Stored data:
*** Block opens ***

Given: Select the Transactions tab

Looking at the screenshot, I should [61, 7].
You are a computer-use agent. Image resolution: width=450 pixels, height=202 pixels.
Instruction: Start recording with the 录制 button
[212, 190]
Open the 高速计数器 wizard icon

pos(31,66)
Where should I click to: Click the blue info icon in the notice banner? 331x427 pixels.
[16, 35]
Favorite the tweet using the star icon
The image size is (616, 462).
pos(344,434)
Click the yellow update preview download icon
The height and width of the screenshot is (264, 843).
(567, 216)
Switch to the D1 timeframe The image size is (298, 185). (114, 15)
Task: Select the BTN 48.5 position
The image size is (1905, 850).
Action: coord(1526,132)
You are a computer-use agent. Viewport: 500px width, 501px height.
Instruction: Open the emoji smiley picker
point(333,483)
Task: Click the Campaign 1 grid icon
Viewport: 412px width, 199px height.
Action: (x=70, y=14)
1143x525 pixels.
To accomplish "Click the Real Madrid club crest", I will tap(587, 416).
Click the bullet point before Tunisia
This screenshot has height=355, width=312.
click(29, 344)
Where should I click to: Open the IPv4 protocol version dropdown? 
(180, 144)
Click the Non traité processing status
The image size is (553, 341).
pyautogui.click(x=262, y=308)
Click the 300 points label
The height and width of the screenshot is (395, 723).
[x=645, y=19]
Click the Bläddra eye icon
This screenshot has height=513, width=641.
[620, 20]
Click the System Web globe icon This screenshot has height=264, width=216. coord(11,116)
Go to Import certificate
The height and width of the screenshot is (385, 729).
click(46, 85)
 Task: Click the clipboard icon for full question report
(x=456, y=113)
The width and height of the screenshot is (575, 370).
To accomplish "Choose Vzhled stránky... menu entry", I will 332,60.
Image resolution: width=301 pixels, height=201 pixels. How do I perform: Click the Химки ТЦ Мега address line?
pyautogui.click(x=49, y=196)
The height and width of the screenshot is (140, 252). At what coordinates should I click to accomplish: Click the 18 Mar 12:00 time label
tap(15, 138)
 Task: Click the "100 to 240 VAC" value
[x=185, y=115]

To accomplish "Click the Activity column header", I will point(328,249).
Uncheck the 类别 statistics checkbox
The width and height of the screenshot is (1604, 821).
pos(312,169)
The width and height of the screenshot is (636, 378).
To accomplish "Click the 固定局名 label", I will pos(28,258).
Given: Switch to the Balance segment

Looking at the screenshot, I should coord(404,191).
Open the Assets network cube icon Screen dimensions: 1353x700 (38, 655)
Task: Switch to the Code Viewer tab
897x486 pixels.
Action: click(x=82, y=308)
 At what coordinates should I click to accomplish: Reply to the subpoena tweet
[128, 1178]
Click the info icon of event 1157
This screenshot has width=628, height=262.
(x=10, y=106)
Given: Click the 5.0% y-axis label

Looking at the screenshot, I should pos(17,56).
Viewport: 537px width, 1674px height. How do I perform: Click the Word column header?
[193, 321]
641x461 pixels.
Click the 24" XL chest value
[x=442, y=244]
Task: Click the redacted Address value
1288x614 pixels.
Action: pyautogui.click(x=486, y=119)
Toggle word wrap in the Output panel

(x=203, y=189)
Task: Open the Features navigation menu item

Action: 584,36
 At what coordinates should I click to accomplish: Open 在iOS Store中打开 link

*** Block closes ***

AIM OF THE TASK: Copy out the lines above exactly, beginning at the one that contains "Switch to the D1" and ending at the one that contains "The width and height of the screenshot is (575, 370).".

EXERCISE RESULT:
Switch to the D1 timeframe The image size is (298, 185). (114, 15)
Task: Select the BTN 48.5 position
The image size is (1905, 850).
Action: coord(1526,132)
You are a computer-use agent. Viewport: 500px width, 501px height.
Instruction: Open the emoji smiley picker
point(333,483)
Task: Click the Campaign 1 grid icon
Viewport: 412px width, 199px height.
Action: (x=70, y=14)
1143x525 pixels.
To accomplish "Click the Real Madrid club crest", I will tap(587, 416).
Click the bullet point before Tunisia
This screenshot has height=355, width=312.
click(29, 344)
Where should I click to: Open the IPv4 protocol version dropdown? 
(180, 144)
Click the Non traité processing status
The image size is (553, 341).
pyautogui.click(x=262, y=308)
Click the 300 points label
The height and width of the screenshot is (395, 723).
[x=645, y=19]
Click the Bläddra eye icon
This screenshot has height=513, width=641.
[620, 20]
Click the System Web globe icon This screenshot has height=264, width=216. coord(11,116)
Go to Import certificate
The height and width of the screenshot is (385, 729).
click(46, 85)
 Task: Click the clipboard icon for full question report
(x=456, y=113)
The width and height of the screenshot is (575, 370).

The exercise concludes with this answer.